*Operazioni richieste:*
[1] Riassumi in due frasi il brano sul disagio nella civiltà.
[2] Prosegui, per favore, il brano sul disagio nella civiltà partendo dalla sua ultima frase.

*Brano estratto:*
□ □ □ □

Per Freud abbiamo una specie di condanna a scontare traumi infantili, cattiverie e repressioni puberali, madri castranti. In breve lo "script" di una religiosità latente come la civiltà, elementi del divieto che frenano l'uomo e creano patologie con sintomi incontrollabili, sono le origini del malessere sostenuto da Freud in 'Il disagio nella civiltà'-libro scritto nel 1929. La società tende ad individuarsi come gruppo omogeneo, contrapposto ad altri gruppi, coi quali mantiene rapporti di amicizia. Quando le tensioni collettive diventano però troppo forti, troppo laceranti (magari per effetto di una situazione economica disastrosa, che porta inevitabilmente al disastro politico), la benevolenza reciproca si trasforma e diventa razzismo e xenofobia, conducendo al possibile esito finale della guerra.

□ □ □ □

*Dati disponibili:*

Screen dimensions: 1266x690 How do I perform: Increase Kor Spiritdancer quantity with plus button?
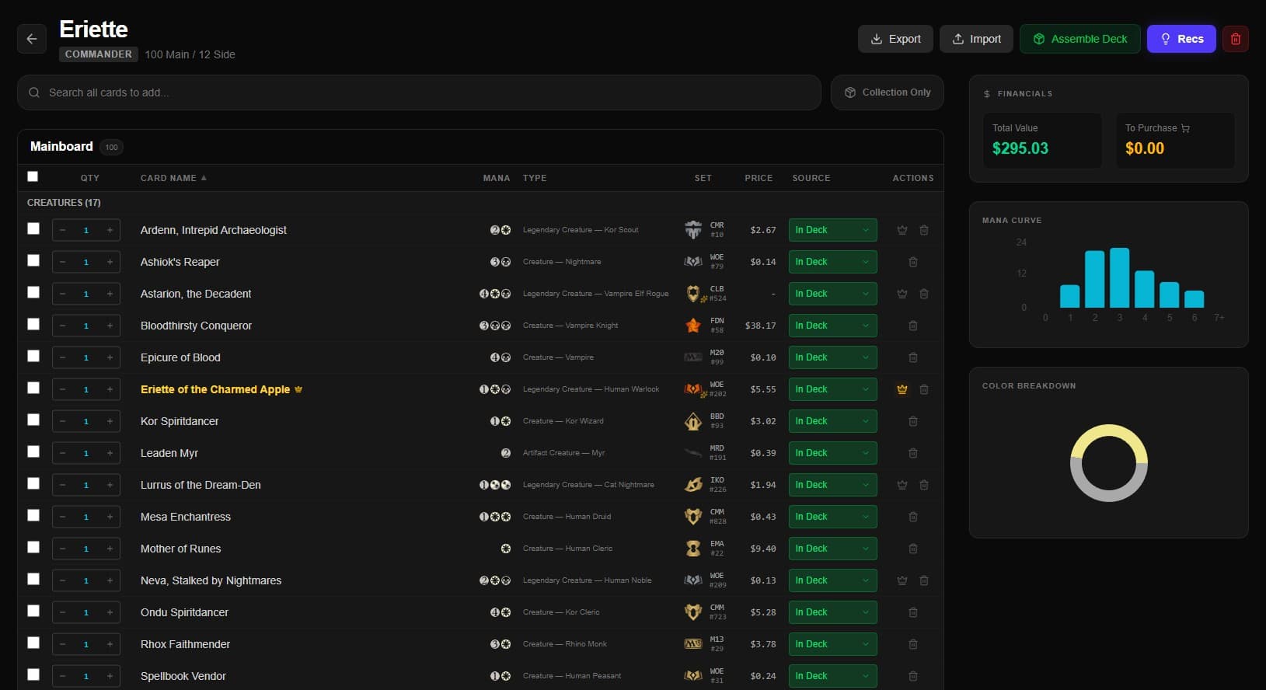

□ □ □ □

*Risultati:*
[1] Secondo Freud l'uomo è come condannato a scontare traumi infantili e repressioni, e i divieti della civiltà lo frenano e creano patologie: sono queste le origini del malessere descritto in 'Il disagio nella civiltà', scritto nel 1929. La società si vede come un gruppo omogeneo in rapporti di amicizia con altri gruppi, ma quando le tensioni collettive diventano troppo forti la benevolenza reciproca si trasforma in razzismo e xenofobia, con la guerra come possibile esito finale.

[2]
per Freud la cultura e l’analisi ci danno la conoscenza ma negano la libertà, l'evoluzione, la spiritualità con un "sogno diverso" del suo. Per Freud, l'uomo è un animale cattivo e crudele che continua una storia di assassinii, di morte che riportano ad un parricidio: il peccato originale. Una colpa primordiale. Freud si rivela dunque un pensatore senza dogmi e soprattutto senza illusioni, che vede la società umana come una costruzione tanto necessaria e preziosa quanto fragile, in quanto pone a proprio fondamento la repressione delle pulsioni e riduce l’uomo ad essere un animale malato. L'uomo uccide sempre, e al di là di nemici individuati con diverse bandiere, ma, come necessità di sopprimere il padre. Il cristianesimo per questo ci aiuta facendolo uccidere da altri, gli ebrei appunto.

Interessante è l'aforisma di Melanie Klein- che insieme ad Anna Freud (la figlia di Sigmund Freud) portò la psicanalisi al centro della teoria psicoanalitica, ossia al bambino- che dice: 'L'uomo nasce cattivo e passa tutto il tempo della sua vita nel cercare di diventare buono. Non sempre ci riesce'.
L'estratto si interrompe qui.